- Instructions to follow
Within the records below, how many lines contain "computer"? The answer is that number alone.

- Entries supplied

>>>>>

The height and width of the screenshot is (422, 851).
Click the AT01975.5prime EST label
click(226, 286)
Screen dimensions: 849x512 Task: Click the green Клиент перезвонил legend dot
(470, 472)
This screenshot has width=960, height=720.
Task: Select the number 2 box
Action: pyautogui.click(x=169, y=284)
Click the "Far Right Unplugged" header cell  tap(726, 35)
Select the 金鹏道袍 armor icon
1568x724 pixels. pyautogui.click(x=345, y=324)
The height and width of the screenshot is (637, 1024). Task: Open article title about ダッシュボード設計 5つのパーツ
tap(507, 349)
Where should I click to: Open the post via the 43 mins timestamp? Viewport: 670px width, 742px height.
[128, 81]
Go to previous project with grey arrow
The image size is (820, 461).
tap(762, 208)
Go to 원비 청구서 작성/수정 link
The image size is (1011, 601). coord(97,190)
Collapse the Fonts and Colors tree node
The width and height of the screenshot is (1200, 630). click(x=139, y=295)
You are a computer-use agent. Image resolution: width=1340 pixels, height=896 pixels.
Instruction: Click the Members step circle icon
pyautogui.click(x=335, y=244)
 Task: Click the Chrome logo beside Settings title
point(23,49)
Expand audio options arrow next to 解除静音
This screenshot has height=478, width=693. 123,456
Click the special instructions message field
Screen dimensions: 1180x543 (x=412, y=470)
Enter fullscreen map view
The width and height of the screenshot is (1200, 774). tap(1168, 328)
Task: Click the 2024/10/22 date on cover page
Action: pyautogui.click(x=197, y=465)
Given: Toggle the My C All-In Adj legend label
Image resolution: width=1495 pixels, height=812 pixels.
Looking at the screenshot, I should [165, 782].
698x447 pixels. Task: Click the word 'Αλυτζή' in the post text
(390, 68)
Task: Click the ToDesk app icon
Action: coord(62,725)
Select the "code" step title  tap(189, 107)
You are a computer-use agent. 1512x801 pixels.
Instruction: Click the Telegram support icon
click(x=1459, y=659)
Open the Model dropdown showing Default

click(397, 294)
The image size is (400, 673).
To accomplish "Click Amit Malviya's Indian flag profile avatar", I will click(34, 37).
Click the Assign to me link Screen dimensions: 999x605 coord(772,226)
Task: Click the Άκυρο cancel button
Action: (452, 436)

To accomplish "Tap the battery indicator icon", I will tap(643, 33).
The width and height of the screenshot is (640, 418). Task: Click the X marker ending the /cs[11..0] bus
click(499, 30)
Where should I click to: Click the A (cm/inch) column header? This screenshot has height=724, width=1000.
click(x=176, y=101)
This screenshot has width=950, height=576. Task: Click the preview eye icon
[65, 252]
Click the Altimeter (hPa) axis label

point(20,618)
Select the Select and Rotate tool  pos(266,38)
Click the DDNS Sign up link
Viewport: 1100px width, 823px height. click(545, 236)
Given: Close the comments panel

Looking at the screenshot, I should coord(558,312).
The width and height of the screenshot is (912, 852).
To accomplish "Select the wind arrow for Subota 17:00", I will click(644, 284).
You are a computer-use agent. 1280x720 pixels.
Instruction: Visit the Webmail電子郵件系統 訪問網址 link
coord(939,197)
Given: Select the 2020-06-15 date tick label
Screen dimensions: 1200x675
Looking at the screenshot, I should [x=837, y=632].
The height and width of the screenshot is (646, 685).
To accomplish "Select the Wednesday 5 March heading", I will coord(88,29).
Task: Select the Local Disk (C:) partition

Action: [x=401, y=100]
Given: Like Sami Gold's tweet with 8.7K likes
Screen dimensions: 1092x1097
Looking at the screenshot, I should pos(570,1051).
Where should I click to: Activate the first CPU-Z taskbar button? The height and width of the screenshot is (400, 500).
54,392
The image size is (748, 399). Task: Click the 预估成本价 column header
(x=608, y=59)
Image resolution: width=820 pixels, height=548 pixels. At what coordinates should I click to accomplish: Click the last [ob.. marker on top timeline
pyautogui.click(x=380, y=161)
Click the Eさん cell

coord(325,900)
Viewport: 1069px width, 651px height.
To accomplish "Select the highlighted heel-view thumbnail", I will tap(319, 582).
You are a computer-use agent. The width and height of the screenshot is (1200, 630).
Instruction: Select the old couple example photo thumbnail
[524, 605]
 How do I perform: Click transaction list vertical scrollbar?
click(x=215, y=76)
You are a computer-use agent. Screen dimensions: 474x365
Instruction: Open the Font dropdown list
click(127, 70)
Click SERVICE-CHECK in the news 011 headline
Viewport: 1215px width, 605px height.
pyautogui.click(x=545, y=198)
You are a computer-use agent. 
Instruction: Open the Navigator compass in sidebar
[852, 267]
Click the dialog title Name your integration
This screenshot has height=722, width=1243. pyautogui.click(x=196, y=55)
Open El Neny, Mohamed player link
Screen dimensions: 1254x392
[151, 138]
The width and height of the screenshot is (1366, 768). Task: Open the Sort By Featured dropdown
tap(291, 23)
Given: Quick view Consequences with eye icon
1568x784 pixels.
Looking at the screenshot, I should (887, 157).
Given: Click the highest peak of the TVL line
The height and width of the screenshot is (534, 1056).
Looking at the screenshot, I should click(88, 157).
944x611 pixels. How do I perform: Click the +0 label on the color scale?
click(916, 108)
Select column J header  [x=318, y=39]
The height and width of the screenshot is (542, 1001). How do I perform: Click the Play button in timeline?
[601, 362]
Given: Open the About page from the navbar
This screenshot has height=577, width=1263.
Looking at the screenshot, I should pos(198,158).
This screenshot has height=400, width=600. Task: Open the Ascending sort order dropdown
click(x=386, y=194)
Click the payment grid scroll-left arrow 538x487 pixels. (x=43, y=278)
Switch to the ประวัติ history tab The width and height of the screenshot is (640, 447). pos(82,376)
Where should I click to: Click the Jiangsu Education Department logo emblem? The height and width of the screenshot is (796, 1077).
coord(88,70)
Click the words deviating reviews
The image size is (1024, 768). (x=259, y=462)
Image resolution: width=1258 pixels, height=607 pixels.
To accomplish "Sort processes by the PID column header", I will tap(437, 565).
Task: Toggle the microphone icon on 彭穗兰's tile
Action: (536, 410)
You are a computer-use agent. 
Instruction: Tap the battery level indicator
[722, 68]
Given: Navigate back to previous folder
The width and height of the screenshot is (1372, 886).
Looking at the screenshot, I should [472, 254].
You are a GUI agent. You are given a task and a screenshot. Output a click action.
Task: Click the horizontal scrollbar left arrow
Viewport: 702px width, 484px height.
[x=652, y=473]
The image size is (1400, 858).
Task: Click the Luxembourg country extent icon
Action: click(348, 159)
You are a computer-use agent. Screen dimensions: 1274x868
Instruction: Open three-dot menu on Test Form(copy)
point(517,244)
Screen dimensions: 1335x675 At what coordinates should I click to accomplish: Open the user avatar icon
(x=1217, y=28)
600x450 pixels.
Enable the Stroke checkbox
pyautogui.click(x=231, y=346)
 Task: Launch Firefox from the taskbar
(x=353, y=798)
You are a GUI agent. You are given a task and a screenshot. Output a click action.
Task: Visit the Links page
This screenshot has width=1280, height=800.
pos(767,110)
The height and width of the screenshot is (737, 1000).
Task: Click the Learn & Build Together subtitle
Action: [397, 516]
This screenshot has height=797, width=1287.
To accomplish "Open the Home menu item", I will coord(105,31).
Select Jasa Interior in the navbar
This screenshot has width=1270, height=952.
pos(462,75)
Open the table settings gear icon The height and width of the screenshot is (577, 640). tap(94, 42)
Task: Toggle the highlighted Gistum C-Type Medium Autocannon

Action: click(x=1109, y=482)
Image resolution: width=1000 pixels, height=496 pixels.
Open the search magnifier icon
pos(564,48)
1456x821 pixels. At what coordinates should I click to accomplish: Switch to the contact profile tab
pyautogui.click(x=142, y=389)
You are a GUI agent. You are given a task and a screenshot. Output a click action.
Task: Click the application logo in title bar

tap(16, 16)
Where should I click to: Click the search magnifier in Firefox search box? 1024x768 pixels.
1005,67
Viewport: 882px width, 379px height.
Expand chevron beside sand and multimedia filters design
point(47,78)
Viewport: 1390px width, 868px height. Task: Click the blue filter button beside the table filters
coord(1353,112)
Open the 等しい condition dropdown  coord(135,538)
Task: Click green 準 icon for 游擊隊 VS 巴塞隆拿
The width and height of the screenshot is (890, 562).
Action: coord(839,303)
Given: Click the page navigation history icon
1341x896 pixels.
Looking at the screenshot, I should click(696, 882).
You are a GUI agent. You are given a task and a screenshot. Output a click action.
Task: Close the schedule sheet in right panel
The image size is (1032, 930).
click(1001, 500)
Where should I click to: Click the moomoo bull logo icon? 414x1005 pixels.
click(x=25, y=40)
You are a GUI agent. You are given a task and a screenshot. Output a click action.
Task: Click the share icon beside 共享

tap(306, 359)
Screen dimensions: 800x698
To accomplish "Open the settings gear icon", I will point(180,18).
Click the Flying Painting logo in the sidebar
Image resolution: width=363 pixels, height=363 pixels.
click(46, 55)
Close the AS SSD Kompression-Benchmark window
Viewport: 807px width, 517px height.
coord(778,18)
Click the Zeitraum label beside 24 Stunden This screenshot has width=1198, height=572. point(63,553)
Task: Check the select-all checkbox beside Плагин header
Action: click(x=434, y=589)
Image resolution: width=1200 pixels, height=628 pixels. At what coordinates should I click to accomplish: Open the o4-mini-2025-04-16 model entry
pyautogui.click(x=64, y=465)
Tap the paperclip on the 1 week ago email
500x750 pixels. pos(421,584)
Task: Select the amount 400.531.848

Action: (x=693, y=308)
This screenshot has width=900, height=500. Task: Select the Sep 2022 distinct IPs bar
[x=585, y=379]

<<<<<

- Solution
8